- Work required:
Arrange the lines of the listing as a numbered list, leaving out any blank lines. Begin at the line that contains "How do I perform: Show" and stop after the line that contains "[x=78, y=221]".

[Begin Data in this exercise]

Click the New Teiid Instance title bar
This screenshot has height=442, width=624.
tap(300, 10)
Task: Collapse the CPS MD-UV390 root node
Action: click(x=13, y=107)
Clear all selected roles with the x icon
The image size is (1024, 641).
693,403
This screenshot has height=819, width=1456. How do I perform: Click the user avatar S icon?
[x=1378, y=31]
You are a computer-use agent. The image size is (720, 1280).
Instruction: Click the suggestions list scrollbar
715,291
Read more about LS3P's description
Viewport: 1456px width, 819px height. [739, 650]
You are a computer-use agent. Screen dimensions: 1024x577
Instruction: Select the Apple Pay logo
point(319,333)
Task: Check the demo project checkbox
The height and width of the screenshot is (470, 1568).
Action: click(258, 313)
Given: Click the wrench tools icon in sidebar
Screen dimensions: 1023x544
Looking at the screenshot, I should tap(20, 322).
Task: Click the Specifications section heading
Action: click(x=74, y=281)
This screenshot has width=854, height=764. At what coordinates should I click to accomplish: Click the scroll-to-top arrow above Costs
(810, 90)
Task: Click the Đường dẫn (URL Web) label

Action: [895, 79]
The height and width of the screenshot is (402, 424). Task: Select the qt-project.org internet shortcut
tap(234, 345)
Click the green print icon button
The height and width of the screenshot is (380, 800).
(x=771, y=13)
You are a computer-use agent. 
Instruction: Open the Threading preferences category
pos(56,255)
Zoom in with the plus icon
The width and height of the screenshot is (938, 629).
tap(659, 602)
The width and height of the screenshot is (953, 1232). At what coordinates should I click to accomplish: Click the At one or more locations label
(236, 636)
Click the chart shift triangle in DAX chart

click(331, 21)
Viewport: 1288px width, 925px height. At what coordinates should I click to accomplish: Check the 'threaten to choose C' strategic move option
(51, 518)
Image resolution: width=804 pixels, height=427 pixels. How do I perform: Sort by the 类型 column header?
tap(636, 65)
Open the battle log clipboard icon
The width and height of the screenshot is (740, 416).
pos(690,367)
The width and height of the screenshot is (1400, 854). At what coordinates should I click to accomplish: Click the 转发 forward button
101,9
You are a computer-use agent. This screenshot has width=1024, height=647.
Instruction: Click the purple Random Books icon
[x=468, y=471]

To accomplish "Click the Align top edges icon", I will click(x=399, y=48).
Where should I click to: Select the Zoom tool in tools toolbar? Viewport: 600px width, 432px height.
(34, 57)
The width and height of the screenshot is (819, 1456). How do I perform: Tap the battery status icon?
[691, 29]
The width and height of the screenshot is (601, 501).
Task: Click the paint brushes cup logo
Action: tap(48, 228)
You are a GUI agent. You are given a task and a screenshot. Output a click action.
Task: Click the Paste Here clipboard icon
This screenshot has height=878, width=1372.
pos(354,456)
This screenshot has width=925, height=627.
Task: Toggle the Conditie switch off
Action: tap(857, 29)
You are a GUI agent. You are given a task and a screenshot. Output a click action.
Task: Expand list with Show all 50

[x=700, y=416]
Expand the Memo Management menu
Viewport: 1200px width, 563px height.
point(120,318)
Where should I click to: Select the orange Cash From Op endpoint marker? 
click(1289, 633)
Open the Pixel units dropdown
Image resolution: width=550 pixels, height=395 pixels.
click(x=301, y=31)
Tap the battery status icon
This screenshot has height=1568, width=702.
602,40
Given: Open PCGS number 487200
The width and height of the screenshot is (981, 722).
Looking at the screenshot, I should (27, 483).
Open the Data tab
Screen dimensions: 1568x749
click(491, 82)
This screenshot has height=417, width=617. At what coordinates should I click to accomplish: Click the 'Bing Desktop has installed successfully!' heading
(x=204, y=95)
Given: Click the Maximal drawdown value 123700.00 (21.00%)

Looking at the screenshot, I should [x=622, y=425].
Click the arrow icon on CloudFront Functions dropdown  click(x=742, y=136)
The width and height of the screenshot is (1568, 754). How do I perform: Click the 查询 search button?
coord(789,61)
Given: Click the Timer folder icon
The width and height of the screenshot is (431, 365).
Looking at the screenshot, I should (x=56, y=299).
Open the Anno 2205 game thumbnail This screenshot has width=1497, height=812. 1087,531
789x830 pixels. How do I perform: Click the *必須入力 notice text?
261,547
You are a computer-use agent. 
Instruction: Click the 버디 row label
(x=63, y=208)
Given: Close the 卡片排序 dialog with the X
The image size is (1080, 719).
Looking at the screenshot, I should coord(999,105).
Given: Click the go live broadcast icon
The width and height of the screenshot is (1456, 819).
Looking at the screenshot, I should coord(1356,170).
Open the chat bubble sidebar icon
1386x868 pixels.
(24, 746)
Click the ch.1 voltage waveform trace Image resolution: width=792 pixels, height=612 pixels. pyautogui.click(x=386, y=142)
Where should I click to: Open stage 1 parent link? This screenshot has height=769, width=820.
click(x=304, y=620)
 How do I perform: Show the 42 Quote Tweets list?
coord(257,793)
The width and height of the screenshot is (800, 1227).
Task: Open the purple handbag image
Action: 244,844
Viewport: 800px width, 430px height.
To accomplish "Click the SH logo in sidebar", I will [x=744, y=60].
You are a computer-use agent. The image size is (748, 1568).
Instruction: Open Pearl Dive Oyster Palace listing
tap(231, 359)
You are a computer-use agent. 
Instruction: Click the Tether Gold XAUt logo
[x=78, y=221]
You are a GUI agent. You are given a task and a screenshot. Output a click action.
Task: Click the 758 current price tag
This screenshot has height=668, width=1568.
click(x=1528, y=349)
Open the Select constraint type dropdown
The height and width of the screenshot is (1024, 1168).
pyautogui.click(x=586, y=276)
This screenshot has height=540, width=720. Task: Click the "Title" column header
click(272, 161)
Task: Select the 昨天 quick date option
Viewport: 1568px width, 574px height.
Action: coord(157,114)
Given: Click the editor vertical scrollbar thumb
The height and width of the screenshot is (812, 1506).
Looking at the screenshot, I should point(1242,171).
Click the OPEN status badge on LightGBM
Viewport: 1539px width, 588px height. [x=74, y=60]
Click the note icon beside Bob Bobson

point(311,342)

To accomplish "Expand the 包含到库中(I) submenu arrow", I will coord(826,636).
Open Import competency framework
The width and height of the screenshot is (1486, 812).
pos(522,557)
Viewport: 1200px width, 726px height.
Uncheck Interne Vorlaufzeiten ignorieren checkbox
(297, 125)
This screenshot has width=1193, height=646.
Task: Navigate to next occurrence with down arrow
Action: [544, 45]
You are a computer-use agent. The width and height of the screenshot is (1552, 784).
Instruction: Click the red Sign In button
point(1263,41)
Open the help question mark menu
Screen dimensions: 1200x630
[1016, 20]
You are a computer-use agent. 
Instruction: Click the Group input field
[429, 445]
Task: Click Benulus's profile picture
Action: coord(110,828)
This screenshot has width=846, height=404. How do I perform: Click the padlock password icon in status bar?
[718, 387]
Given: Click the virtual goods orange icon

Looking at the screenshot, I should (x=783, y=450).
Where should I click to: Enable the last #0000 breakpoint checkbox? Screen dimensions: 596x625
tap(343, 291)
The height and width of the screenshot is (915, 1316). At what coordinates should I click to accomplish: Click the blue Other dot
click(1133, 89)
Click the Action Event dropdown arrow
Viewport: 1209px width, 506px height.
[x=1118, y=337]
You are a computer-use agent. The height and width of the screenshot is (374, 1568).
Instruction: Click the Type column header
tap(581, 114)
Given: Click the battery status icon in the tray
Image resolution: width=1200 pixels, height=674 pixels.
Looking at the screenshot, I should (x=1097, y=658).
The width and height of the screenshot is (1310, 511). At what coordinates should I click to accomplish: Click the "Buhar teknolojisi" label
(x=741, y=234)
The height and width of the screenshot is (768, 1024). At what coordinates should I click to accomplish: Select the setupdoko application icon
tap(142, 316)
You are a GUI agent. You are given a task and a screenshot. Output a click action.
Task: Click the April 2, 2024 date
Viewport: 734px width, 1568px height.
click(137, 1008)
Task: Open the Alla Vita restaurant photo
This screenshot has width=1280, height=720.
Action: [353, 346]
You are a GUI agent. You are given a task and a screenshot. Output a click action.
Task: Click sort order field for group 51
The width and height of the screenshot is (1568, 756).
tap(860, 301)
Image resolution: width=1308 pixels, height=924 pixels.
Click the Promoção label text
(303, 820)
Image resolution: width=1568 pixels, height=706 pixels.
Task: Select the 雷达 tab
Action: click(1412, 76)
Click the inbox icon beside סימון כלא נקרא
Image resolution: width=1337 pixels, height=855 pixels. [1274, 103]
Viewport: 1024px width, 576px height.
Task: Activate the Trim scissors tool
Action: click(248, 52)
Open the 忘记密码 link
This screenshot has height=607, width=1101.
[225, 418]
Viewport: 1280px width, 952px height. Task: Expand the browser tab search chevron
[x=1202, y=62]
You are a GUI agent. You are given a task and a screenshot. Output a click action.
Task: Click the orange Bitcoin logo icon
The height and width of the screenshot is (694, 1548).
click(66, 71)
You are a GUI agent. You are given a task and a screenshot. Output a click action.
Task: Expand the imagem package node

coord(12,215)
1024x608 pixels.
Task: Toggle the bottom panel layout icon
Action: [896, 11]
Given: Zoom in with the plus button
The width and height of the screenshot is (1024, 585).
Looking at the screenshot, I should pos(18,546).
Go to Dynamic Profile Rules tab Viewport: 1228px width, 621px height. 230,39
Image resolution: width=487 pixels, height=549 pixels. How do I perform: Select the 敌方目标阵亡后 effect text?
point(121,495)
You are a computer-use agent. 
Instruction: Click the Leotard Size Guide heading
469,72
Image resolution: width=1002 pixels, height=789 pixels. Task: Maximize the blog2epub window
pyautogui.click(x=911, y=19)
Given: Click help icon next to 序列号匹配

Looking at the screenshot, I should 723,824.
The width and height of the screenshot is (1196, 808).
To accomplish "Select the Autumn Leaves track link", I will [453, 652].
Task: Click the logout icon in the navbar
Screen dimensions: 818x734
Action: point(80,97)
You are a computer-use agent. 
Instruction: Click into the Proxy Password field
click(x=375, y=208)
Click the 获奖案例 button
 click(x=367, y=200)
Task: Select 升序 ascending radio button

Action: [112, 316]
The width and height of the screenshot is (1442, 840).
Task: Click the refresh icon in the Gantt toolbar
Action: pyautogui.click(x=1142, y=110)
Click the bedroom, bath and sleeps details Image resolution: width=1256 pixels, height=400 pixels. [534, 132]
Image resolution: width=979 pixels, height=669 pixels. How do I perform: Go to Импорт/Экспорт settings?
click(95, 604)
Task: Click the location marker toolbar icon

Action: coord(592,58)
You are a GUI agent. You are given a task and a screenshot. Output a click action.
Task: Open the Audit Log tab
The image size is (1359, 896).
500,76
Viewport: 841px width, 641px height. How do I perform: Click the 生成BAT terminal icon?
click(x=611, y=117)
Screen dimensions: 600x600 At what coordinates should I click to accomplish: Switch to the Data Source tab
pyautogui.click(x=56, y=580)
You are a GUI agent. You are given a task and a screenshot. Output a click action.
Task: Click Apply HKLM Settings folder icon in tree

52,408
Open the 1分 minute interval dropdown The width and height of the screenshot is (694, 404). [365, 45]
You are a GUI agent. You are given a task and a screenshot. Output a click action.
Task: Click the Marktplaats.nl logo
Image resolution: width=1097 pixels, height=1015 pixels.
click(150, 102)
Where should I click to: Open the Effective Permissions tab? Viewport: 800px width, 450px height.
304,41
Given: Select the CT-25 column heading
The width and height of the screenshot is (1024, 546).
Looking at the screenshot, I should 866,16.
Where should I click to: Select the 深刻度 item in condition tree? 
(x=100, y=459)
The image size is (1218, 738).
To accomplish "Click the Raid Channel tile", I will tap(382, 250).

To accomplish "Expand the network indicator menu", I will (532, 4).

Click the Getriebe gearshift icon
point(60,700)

[End Data in this exercise]

- Result:
1.  How do I perform: Show the 42 Quote Tweets list?
2. coord(257,793)
3. The width and height of the screenshot is (800, 1227).
4. Task: Open the purple handbag image
5. Action: 244,844
6. Viewport: 800px width, 430px height.
7. To accomplish "Click the SH logo in sidebar", I will [x=744, y=60].
8. You are a computer-use agent. The image size is (748, 1568).
9. Instruction: Open Pearl Dive Oyster Palace listing
10. tap(231, 359)
11. You are a computer-use agent. 
12. Instruction: Click the Tether Gold XAUt logo
13. [x=78, y=221]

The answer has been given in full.